**GIVEN INFORMATION**.
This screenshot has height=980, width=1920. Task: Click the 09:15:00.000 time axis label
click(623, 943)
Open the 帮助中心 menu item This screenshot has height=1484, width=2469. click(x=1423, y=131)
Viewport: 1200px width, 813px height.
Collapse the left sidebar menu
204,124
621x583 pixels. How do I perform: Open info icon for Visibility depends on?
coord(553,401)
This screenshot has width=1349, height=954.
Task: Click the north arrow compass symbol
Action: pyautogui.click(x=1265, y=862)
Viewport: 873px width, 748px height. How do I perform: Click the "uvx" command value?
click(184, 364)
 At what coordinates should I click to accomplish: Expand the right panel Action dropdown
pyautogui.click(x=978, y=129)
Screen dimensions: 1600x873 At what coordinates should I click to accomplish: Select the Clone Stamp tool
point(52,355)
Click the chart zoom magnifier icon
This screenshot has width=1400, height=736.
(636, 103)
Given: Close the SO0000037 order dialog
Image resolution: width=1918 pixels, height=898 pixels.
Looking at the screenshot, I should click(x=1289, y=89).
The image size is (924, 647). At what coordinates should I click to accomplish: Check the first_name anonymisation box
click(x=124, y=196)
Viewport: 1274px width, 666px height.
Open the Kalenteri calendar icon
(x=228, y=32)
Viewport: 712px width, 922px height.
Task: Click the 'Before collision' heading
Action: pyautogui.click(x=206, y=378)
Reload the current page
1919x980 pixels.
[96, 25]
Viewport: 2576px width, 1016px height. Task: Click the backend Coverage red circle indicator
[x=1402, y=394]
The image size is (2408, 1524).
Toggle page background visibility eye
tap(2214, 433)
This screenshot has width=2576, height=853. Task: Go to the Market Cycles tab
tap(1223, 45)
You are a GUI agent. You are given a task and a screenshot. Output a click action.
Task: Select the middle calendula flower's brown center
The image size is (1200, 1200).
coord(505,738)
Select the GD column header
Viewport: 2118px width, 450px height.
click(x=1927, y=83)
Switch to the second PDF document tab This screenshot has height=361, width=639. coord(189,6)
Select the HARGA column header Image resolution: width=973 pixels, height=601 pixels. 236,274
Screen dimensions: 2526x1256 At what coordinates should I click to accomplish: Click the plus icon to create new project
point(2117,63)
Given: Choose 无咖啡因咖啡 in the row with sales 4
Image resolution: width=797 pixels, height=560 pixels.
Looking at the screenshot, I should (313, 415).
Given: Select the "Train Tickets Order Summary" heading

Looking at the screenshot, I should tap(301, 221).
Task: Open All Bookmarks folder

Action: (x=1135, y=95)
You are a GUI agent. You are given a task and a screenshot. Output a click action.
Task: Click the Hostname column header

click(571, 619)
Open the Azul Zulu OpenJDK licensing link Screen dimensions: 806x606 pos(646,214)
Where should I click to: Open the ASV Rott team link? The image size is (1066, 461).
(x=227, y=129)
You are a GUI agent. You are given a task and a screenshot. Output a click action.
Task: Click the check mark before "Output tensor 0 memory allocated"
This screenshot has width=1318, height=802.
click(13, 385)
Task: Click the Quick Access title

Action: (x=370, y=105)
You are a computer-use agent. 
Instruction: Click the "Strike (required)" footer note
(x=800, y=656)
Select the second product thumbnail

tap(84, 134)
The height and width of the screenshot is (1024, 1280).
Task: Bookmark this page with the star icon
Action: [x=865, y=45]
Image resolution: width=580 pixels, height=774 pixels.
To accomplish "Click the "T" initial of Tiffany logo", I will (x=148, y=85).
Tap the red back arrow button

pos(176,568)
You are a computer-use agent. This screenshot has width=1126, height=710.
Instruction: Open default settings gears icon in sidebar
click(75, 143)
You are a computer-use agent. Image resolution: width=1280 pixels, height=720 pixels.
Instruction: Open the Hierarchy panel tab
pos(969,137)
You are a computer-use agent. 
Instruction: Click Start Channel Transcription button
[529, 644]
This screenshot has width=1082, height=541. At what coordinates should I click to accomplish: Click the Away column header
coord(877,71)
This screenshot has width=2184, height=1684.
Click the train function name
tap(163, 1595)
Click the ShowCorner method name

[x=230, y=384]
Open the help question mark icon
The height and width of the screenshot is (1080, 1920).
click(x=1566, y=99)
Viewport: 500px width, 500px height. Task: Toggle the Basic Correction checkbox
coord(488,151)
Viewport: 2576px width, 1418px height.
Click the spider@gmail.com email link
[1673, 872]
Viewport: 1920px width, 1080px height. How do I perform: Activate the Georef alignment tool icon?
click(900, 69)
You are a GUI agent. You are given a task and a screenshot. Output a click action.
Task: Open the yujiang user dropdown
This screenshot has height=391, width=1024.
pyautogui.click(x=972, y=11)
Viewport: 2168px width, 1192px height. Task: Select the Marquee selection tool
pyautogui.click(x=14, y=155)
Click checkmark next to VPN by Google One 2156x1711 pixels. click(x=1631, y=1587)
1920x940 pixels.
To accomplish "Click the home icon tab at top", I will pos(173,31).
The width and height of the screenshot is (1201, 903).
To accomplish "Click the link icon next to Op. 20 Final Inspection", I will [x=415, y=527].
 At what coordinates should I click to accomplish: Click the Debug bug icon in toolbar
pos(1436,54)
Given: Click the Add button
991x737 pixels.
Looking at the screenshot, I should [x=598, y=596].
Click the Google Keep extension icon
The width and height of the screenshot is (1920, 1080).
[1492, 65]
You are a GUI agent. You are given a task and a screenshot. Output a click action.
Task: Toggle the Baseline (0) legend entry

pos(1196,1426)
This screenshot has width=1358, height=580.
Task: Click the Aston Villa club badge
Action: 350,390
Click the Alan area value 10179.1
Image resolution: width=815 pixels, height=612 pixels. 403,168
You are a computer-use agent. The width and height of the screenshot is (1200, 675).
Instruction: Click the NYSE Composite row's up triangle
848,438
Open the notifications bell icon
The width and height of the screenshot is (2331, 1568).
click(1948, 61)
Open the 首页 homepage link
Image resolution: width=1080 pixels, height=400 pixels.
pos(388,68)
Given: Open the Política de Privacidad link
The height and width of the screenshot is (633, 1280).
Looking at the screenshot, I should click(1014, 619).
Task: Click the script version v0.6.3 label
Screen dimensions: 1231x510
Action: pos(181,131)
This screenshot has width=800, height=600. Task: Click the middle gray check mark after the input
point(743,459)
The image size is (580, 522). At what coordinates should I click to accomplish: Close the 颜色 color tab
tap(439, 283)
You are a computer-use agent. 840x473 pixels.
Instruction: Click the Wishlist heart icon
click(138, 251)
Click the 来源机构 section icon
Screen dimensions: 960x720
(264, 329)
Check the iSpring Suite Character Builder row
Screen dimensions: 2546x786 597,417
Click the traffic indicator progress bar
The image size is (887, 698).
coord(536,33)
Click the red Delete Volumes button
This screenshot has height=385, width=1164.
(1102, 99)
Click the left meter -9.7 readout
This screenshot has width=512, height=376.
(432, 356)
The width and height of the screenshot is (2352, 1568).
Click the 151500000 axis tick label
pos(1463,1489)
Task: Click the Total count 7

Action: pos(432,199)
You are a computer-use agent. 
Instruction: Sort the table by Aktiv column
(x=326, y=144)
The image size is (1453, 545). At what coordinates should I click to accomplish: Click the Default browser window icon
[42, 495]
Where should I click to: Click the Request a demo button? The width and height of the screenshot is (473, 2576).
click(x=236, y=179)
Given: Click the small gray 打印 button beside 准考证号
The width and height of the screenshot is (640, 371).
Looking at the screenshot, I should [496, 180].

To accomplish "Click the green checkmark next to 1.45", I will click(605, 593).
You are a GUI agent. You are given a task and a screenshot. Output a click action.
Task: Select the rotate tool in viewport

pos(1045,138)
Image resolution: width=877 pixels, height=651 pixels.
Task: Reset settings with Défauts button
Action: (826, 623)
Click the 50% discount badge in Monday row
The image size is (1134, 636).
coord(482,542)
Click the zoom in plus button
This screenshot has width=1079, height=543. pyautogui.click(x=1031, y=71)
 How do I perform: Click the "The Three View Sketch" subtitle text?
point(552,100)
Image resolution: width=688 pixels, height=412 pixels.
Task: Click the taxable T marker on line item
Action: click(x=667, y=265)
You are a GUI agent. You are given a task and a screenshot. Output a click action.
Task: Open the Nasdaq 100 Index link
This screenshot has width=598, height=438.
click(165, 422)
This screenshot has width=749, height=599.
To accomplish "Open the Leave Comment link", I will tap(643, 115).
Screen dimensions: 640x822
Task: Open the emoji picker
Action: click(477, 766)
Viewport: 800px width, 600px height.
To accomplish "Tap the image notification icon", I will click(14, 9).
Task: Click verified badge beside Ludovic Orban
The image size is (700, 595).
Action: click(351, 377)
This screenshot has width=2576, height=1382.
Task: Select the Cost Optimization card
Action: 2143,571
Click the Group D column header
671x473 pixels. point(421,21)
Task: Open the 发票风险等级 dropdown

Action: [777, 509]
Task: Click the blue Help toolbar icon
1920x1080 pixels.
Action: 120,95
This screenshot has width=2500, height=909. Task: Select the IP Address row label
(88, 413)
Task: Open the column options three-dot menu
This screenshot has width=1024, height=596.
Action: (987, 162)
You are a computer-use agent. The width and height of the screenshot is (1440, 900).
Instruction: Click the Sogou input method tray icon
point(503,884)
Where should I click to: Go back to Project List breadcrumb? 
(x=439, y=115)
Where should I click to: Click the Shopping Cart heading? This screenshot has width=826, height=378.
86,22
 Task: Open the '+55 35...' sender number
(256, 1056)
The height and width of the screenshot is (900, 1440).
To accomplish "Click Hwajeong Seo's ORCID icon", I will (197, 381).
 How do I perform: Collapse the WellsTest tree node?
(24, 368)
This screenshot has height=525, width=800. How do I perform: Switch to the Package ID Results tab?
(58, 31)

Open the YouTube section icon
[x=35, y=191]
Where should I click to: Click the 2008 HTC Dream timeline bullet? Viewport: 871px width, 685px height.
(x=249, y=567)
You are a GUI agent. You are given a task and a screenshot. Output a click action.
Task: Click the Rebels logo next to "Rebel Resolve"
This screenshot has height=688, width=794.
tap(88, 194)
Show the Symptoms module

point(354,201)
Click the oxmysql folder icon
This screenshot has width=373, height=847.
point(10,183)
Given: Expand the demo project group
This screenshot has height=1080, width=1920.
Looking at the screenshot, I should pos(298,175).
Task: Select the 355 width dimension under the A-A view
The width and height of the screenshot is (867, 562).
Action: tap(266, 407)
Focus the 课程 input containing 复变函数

**WRITTEN INSTRUCTION**.
Reproduce the material unchanged, from the line containing "Open the YouTube section icon" through the end of the material, with both of those lines included.

**SOLUTION**.
Open the YouTube section icon
[x=35, y=191]
Where should I click to: Click the 2008 HTC Dream timeline bullet? Viewport: 871px width, 685px height.
(x=249, y=567)
You are a GUI agent. You are given a task and a screenshot. Output a click action.
Task: Click the Rebels logo next to "Rebel Resolve"
This screenshot has height=688, width=794.
tap(88, 194)
Show the Symptoms module

point(354,201)
Click the oxmysql folder icon
This screenshot has width=373, height=847.
point(10,183)
Given: Expand the demo project group
This screenshot has height=1080, width=1920.
Looking at the screenshot, I should pos(298,175).
Task: Select the 355 width dimension under the A-A view
The width and height of the screenshot is (867, 562).
Action: tap(266, 407)
Focus the 课程 input containing 复变函数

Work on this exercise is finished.